Abschnitt 5.2 – 5.2 Erfolgsfaktor: Kombination verschiedener Managementsysteme

Neben dem Arbeitsschutzmanagement mit seinen wesentlichen Bestandteilen der Gefährdungsbeurteilung und dem Betrieblichen Gesundheitsmanagement, gibt es in Einrichtungen des Gesundheitswesens zahlreiche weitere Managementsysteme, wie bspw. ein Pflege-, Hygiene-, Umwelt- sowie ein Qualitätsmanagement. Daher ist es sinnvoll die Aspekte der Arbeitssicherheit und der Gesundheit der Beschäftigten mit bereits bestehenden Managementsystemen zu verknüpfen oder bspw. in einem einzigen Managementsystem zusammen zu führen. Diese begriffliche Zusammenführung hat sich inzwischen auch unter dem Begriff Management für Sicherheit und Gesundheit etabliert. Dadurch kann eine ganzheitliche und nachhaltige Verbesserung des Wirtschaftens unter ökologischen und ökonomischen Gesichtspunkten sowie eine kontinuierliche Weiterentwicklung von Sicherheit und Gesundheit von Beschäftigten, zu betreuenden Menschen, Auftragnehmerinnen und -nehmern sowie Besucherinnen und Besuchern des Unternehmens erreicht werden. Mittels regelmäßiger Evaluation betrieblicher Aspekte und Gefährdungen können z. B. gezielt die Bereiche ermittelt werden in denen zwingender Handlungsbedarf besteht. Die daraus resultierenden Maßnahmen können daher aus den unterschiedlichen Handlungsfeldern sinnvoll miteinander verknüpft werden.

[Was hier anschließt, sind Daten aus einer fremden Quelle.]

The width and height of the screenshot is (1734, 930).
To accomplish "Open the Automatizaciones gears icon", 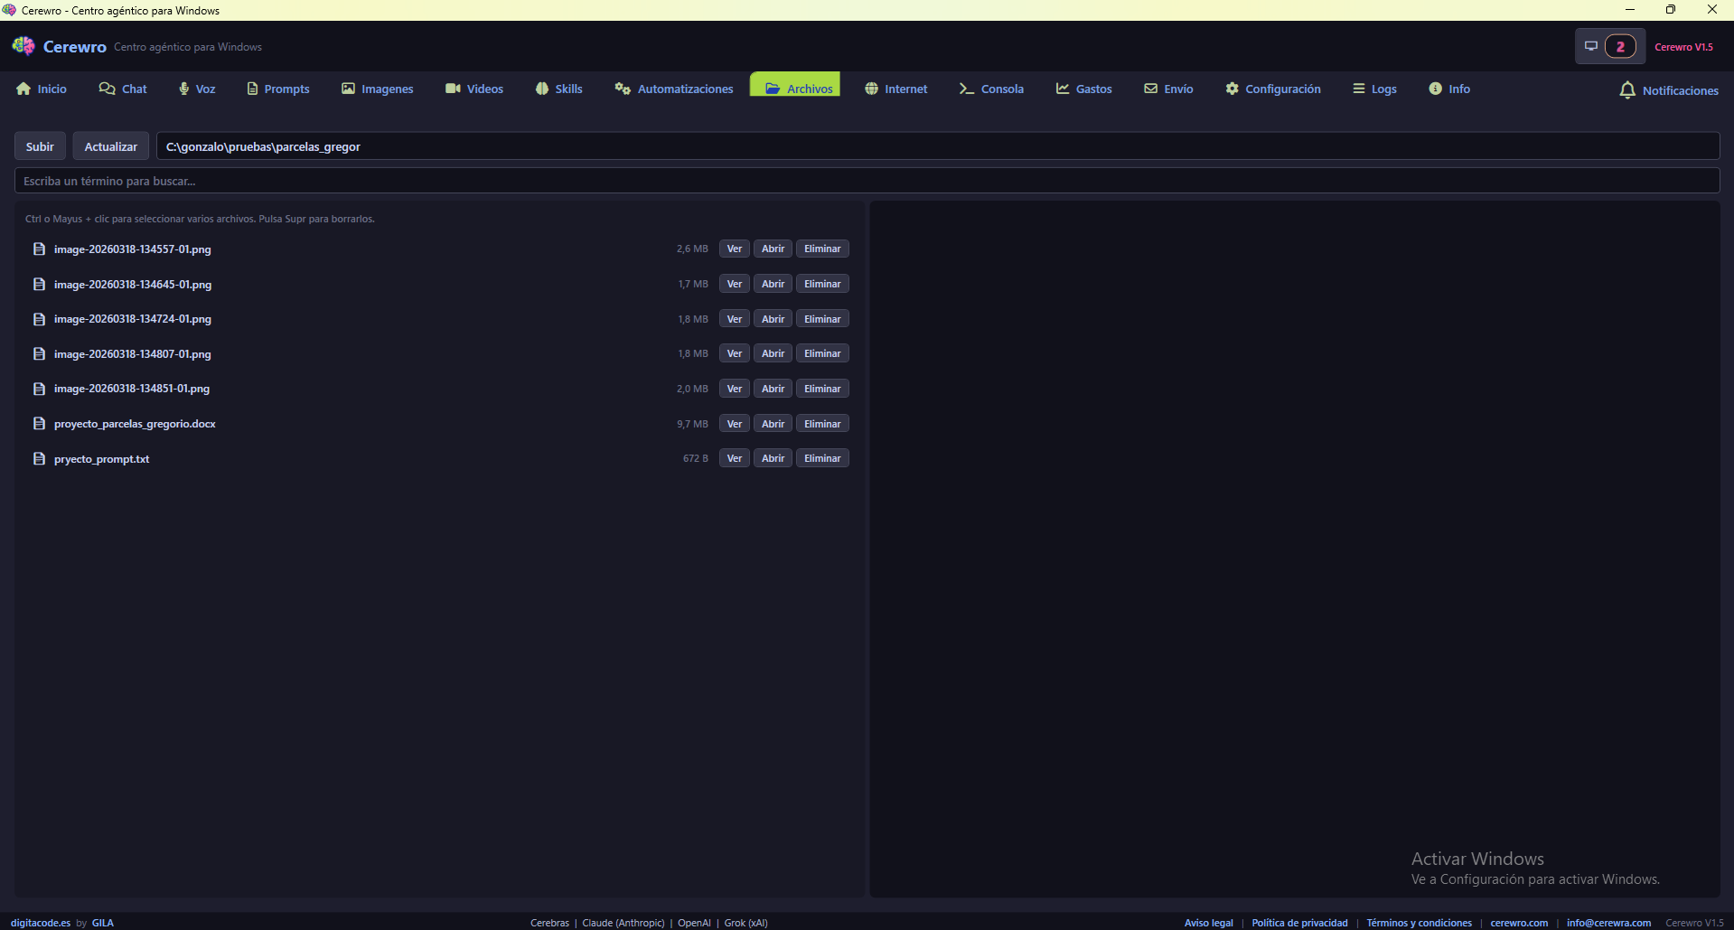I will pyautogui.click(x=623, y=89).
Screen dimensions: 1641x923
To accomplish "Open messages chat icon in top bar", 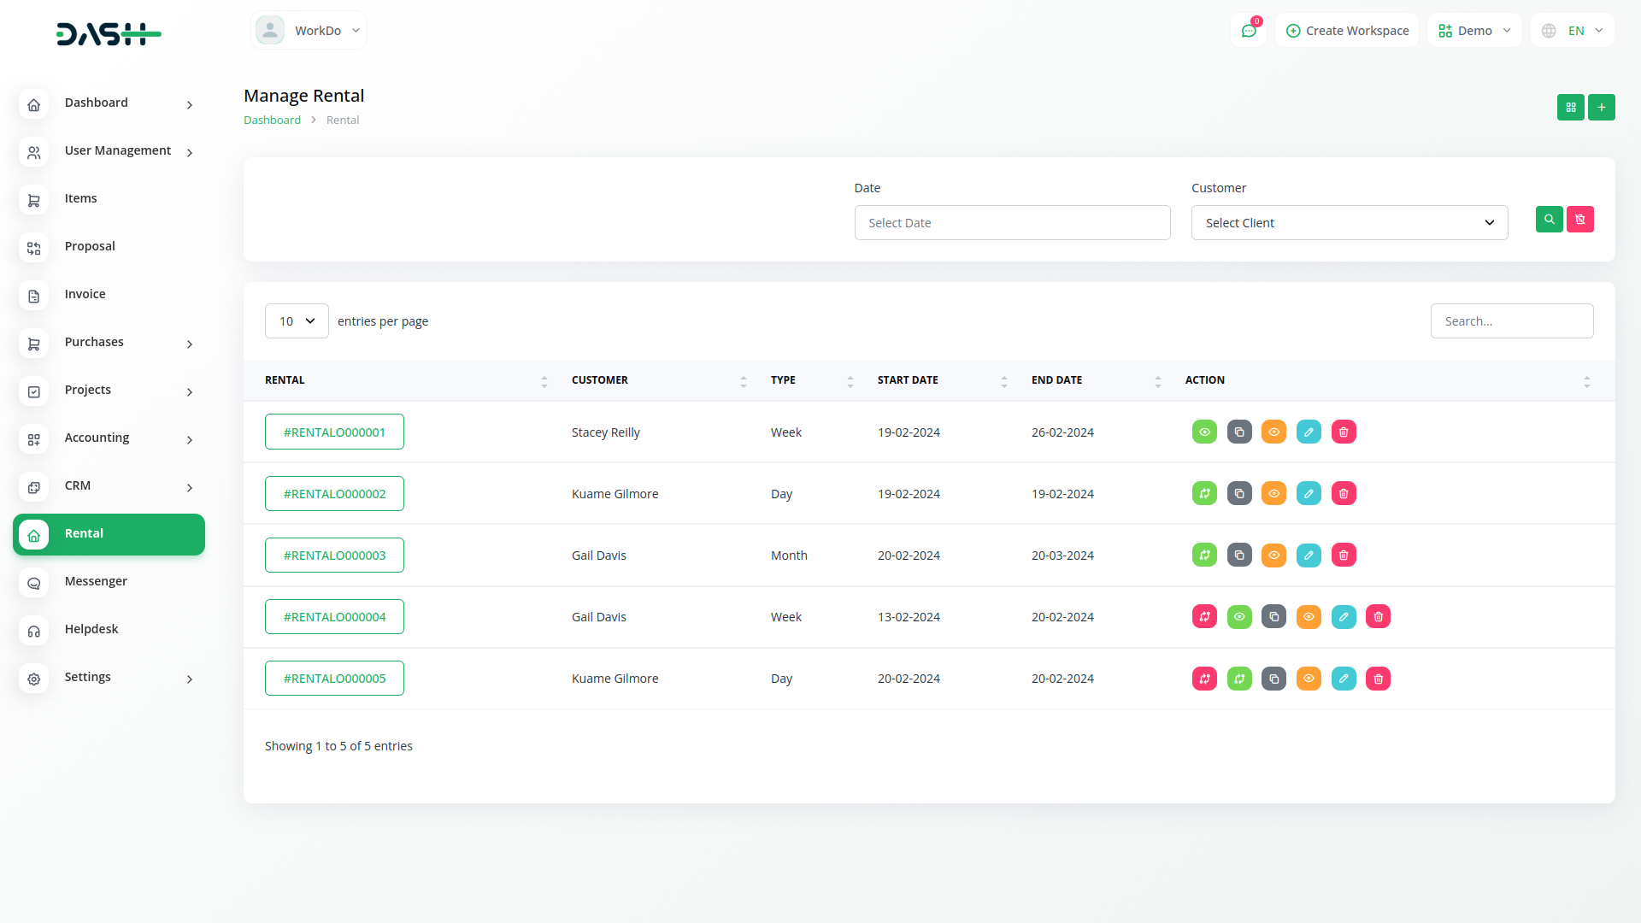I will 1249,31.
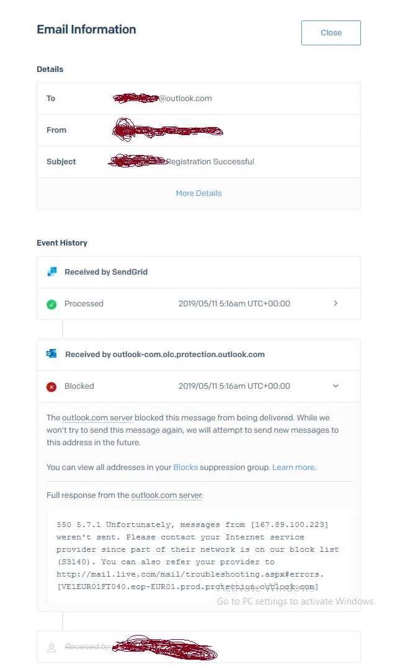Open the Blocks suppression group link

click(185, 467)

Um unnötige Dokumentationsarbeit zu vermeiden, können, auf Grund der zwischenzeitlich angepassten Strukturen der entsprechenden Regelwerke und der damit verbundenen Synergieeffekte, die daraus resultierenden Anforderungen weitgehend in die bestehende QM-Dokumentation integriert werden. Auch andere Systemintegrationen können fast beliebig kombiniert werden, da die zwischenzeitlich weiterentwickelten Normen wie die DIN ISO 45001 alle eine gemeinsame Grundstruktur und zahlreiche Übereinstimmungen besitzen. Kompatibilität und Konfliktfreiheit der Inhalte sind dadurch gewährleistet und auch die einheitliche Verwendung von Begrifflichkeiten ist im Rahmen der zurückliegenden Revisionen erheblich verbessert worden.

Durch die gemeinsame Zertifizierung von Qualitäts-, Umwelt-, Gesundheits- und Arbeitsschutzmanagementsystemen lassen sich Aufwendungen und Kosten vermindern.